SANTA CRUZ DE TENERIFE, July 17 (EUROPA PRESS) –
The candidate of the Canary Islands Coalition (CC) to the Congress of Deputies for the province of Santa Cruz de Tenerife, Cristina Valido, has demanded that the State update the regional financing to reduce the health deficit in the Canary Islands because “at present it does not respond to the needs that canary men and women have”.
This has been stated after holding, together with the CC candidate for the Senate, Gladis de León, a meeting at the Official College of Physicians of the province of Santa Cruz de Tenerife with its president, Rodrigo Martín Hernández, to analyze the main demands of the collective and that these can be transferred to Madrid by the hand of Coalición Canaria.
The nationalist candidate wanted to recall that due to the situation in La Palma they have limited their activity to small meetings, but in which they want to “continue saying loud and clear how important it is for the Canary Islands that the Canary Islands Coalition is in Madrid with a strong presence for that the problems of the Islands are taken into account”.
In health matters, Valido recalled that the regional financing for the Canary Islands by the State has not been updated: “Health financing does not respond to the needs that we Canary Islands men and women have. Our population has grown a lot and, in addition, we have to replicate the services in each one of the Islands”.

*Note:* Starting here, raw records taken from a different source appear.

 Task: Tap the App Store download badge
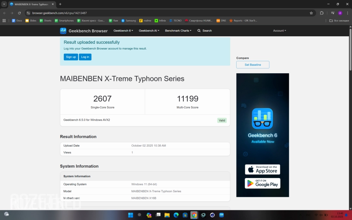[x=262, y=169]
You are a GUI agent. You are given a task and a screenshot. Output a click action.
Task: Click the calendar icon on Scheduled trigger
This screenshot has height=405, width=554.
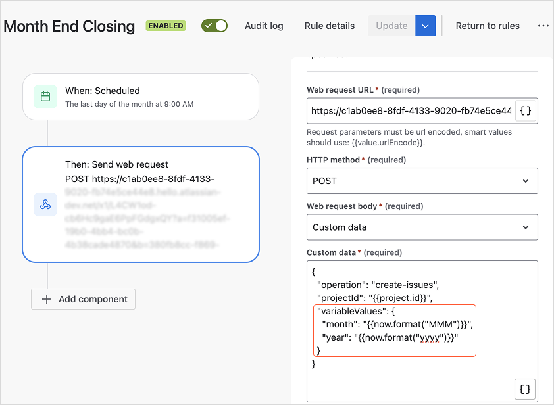tap(45, 97)
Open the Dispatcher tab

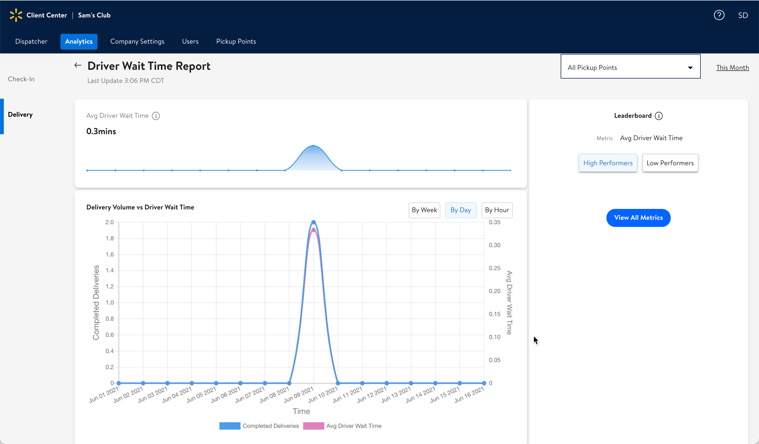pos(31,42)
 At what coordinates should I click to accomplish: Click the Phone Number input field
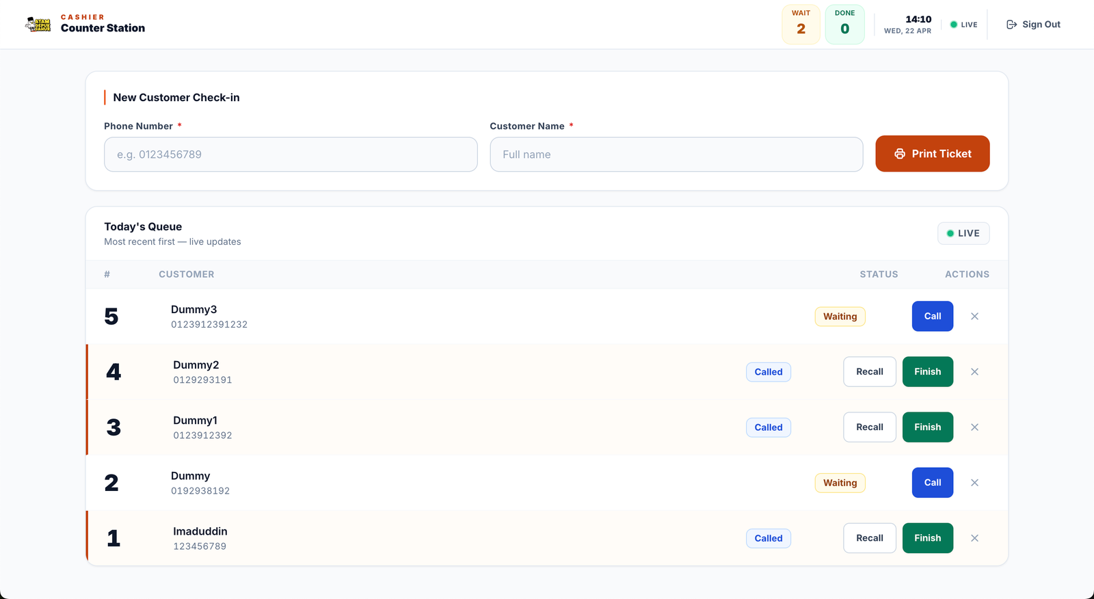(291, 155)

In this sense, he assured that there are significant problems in obtaining specialists. “Somehow we have to find unique measures so that specialists do not stop coming to the Canary Islands because, for example, it is very difficult to find accommodation,” he stressed.

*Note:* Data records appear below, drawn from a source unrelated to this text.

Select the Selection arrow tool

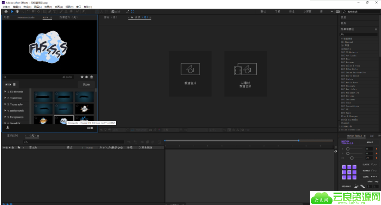(x=12, y=12)
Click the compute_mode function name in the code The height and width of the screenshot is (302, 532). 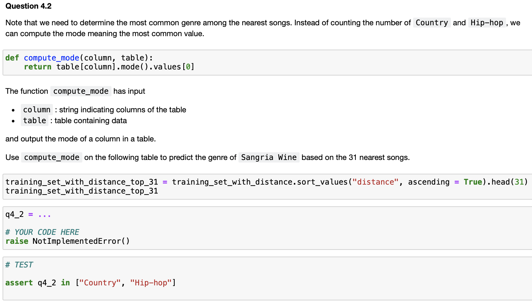pos(51,58)
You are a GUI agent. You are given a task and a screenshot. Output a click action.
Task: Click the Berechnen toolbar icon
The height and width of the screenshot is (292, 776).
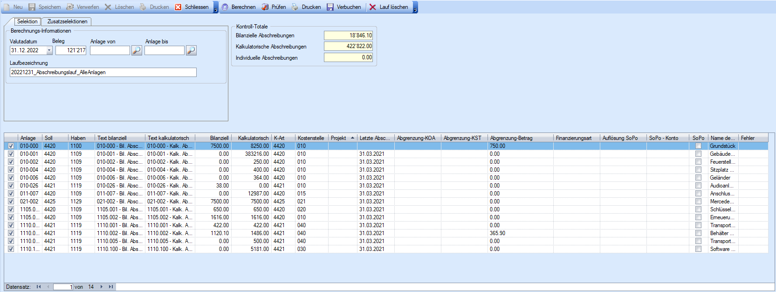pos(225,7)
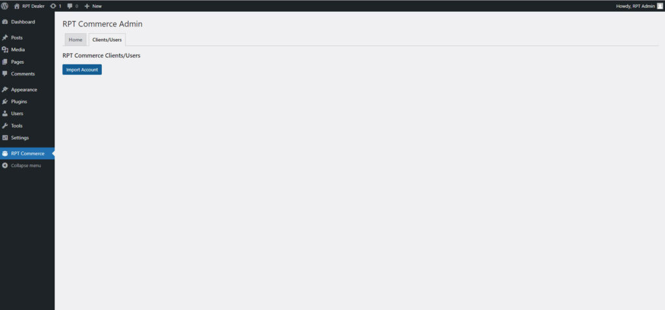Click the Import Account button
Viewport: 665px width, 310px height.
point(82,70)
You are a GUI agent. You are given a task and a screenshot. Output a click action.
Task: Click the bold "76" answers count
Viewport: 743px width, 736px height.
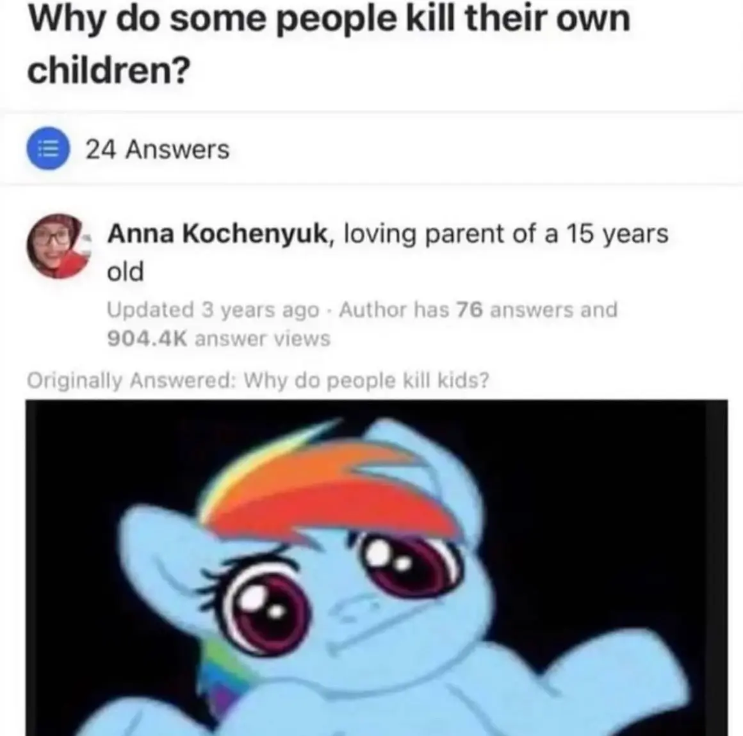click(x=469, y=309)
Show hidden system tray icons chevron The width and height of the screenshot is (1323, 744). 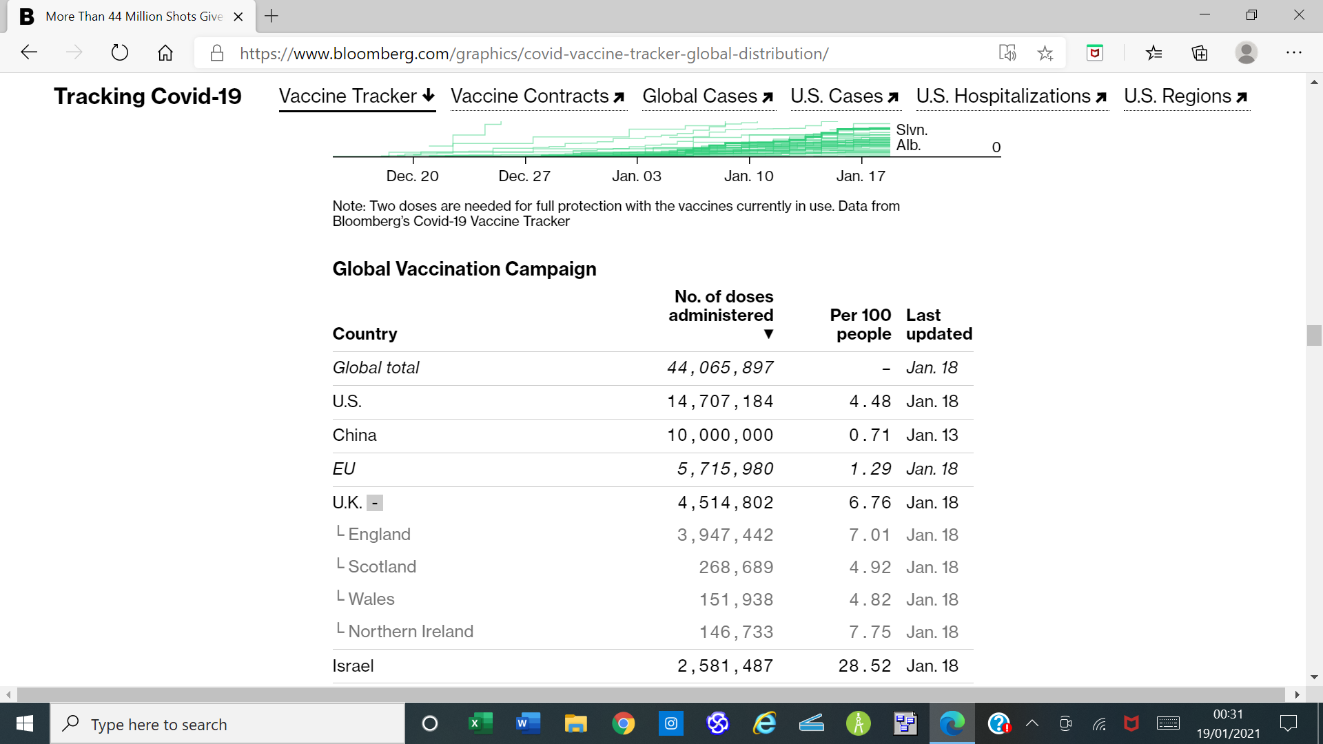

“We need our hospitals to be well equipped and not see ourselves without specialists in many of them,” said the nationalist candidate, who reiterated that Madrid “has to understand, both in Congress and in the Senate, that we have different problems like no other community possesses because we are different, singular, we are very far away, we are islands”.
For this reason, he considers it vital to update regional financing, since “we have a problem that, in addition to serving 12 million tourists, financing has not been reviewed for years, and this generates a deficit that is growing and that we have to respond with much less money,” said Valido.